#### [EXERCISE BRIEF]
Put the material from the line with "Where should I click to: Undo" to the line with "pyautogui.click(x=57, y=316)" into a CSV with the columns task and answer, one row per task. Quote every field and replace any line breaks inside a field with spaces.

-- Start PROVIDED INFORMATION --

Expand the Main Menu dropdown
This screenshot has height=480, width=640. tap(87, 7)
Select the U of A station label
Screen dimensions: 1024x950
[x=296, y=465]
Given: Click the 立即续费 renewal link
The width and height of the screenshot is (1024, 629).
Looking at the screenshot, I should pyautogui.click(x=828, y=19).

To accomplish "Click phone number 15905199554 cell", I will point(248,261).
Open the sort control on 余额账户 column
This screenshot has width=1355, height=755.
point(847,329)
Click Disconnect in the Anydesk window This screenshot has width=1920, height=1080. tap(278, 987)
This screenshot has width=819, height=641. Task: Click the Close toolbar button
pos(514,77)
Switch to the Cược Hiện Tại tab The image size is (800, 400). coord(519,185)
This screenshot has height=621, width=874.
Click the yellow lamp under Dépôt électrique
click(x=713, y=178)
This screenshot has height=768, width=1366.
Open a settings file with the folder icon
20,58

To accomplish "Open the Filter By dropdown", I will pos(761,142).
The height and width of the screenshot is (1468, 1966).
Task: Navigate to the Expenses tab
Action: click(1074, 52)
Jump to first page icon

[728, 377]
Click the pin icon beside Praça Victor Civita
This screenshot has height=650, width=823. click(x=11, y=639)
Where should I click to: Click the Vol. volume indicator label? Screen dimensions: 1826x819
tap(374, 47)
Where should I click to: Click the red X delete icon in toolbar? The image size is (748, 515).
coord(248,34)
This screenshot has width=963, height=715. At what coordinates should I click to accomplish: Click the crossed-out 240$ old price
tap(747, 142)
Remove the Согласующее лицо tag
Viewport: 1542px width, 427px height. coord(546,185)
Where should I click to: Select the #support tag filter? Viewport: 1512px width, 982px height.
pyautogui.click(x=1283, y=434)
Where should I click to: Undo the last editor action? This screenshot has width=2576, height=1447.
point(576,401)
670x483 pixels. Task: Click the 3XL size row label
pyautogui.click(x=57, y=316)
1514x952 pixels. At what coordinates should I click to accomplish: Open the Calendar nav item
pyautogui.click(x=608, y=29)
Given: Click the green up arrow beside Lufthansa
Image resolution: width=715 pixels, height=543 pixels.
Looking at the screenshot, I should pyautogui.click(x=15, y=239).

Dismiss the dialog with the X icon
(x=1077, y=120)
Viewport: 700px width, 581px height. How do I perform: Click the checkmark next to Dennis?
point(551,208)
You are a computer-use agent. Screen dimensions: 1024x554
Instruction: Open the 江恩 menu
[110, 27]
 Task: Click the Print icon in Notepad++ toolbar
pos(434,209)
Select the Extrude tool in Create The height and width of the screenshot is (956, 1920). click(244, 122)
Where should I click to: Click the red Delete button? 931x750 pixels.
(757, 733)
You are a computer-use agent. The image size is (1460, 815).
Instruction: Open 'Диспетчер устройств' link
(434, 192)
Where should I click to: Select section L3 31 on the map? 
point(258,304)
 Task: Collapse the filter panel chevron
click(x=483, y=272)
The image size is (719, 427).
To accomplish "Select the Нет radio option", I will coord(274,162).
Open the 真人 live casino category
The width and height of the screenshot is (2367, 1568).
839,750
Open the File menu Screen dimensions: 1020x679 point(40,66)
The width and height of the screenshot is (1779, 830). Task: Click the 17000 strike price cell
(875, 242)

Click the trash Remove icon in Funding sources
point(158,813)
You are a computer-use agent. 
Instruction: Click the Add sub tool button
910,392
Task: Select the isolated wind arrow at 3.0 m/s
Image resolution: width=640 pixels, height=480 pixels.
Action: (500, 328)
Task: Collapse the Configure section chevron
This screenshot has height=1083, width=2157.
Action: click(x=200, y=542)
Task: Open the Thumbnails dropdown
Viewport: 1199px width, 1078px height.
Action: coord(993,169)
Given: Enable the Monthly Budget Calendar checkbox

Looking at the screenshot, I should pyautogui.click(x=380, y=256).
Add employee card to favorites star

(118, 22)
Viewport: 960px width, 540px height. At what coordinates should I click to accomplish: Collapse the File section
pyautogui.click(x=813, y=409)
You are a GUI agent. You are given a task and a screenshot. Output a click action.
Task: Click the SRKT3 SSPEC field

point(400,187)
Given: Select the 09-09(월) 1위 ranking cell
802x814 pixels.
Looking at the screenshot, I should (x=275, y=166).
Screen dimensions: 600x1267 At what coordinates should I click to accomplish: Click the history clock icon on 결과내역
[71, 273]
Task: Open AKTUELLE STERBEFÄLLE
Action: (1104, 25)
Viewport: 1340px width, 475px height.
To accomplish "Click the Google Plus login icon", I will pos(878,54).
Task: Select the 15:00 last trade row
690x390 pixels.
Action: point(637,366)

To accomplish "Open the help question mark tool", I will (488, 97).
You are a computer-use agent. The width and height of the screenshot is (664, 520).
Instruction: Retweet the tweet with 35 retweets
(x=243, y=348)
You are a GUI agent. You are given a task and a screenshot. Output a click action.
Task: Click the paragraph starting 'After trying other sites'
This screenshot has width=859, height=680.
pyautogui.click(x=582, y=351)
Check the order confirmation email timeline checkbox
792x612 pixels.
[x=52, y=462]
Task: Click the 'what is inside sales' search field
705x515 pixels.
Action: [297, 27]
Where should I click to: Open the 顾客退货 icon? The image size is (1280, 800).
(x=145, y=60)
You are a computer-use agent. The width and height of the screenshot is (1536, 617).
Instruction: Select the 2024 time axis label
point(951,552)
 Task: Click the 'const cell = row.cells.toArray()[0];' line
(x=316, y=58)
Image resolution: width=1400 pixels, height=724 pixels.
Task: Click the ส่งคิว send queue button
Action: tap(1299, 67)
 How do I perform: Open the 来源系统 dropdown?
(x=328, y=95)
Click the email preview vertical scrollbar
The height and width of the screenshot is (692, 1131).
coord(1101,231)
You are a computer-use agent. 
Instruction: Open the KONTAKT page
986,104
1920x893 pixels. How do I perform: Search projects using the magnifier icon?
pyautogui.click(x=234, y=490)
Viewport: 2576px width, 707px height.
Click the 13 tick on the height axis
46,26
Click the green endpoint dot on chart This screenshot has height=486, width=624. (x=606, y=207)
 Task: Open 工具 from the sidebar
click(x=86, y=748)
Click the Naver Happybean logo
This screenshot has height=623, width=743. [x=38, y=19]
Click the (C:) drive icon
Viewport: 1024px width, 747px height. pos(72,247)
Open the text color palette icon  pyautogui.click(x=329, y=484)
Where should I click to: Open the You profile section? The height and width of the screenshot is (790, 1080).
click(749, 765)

-- End PROVIDED INFORMATION --

#### [EXERCISE ANSWER]
task,answer
"Where should I click to: Undo the last editor action? This screenshot has width=2576, height=1447.","point(576,401)"
"670x483 pixels. Task: Click the 3XL size row label","pyautogui.click(x=57, y=316)"